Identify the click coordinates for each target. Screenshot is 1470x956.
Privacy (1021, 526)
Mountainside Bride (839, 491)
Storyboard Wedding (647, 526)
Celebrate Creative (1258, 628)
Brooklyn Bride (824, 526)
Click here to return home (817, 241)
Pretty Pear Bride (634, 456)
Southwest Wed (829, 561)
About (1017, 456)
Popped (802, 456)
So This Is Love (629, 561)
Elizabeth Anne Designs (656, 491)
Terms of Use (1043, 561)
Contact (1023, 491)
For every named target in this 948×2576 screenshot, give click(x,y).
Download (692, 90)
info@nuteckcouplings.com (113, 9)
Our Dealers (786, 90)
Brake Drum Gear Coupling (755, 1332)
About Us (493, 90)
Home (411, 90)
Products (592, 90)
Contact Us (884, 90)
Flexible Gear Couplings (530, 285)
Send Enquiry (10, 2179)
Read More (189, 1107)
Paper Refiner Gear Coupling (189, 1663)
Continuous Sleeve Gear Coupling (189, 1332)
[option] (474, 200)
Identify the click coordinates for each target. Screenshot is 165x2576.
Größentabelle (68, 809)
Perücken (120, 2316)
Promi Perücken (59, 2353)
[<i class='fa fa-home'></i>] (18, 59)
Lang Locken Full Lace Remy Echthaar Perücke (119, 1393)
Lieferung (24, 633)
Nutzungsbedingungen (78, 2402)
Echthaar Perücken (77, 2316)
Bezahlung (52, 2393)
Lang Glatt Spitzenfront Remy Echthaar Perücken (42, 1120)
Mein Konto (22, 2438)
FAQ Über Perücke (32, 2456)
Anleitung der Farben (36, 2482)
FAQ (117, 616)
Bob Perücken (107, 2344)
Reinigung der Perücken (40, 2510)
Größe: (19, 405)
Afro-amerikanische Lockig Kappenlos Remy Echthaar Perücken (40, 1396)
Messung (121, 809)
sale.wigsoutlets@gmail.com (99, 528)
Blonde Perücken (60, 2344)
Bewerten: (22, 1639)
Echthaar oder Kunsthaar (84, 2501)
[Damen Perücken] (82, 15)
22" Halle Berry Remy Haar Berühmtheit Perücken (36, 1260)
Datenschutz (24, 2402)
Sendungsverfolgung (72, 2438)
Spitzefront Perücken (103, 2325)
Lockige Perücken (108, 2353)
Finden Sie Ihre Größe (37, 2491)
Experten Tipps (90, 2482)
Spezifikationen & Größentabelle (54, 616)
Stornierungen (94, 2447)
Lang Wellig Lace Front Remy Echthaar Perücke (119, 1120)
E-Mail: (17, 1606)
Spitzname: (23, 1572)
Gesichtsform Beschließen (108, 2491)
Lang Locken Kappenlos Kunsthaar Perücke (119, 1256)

- EXERCISE -
From the material above, copy exactly the lines between the line holding "Our Dealers (786, 90)" and the line holding "FAQ Über Perücke (32, 2456)", inclusive, and only those.

- TASK SOLUTION -
Our Dealers (786, 90)
Brake Drum Gear Coupling (755, 1332)
About Us (493, 90)
Home (411, 90)
Products (592, 90)
Contact Us (884, 90)
Flexible Gear Couplings (530, 285)
Send Enquiry (10, 2179)
Read More (189, 1107)
Paper Refiner Gear Coupling (189, 1663)
Continuous Sleeve Gear Coupling (189, 1332)
[option] (474, 200)
Identify the click coordinates for each target. Screenshot is 165x2576.
Größentabelle (68, 809)
Perücken (120, 2316)
Promi Perücken (59, 2353)
[<i class='fa fa-home'></i>] (18, 59)
Lang Locken Full Lace Remy Echthaar Perücke (119, 1393)
Lieferung (24, 633)
Nutzungsbedingungen (78, 2402)
Echthaar Perücken (77, 2316)
Bezahlung (52, 2393)
Lang Glatt Spitzenfront Remy Echthaar Perücken (42, 1120)
Mein Konto (22, 2438)
FAQ Über Perücke (32, 2456)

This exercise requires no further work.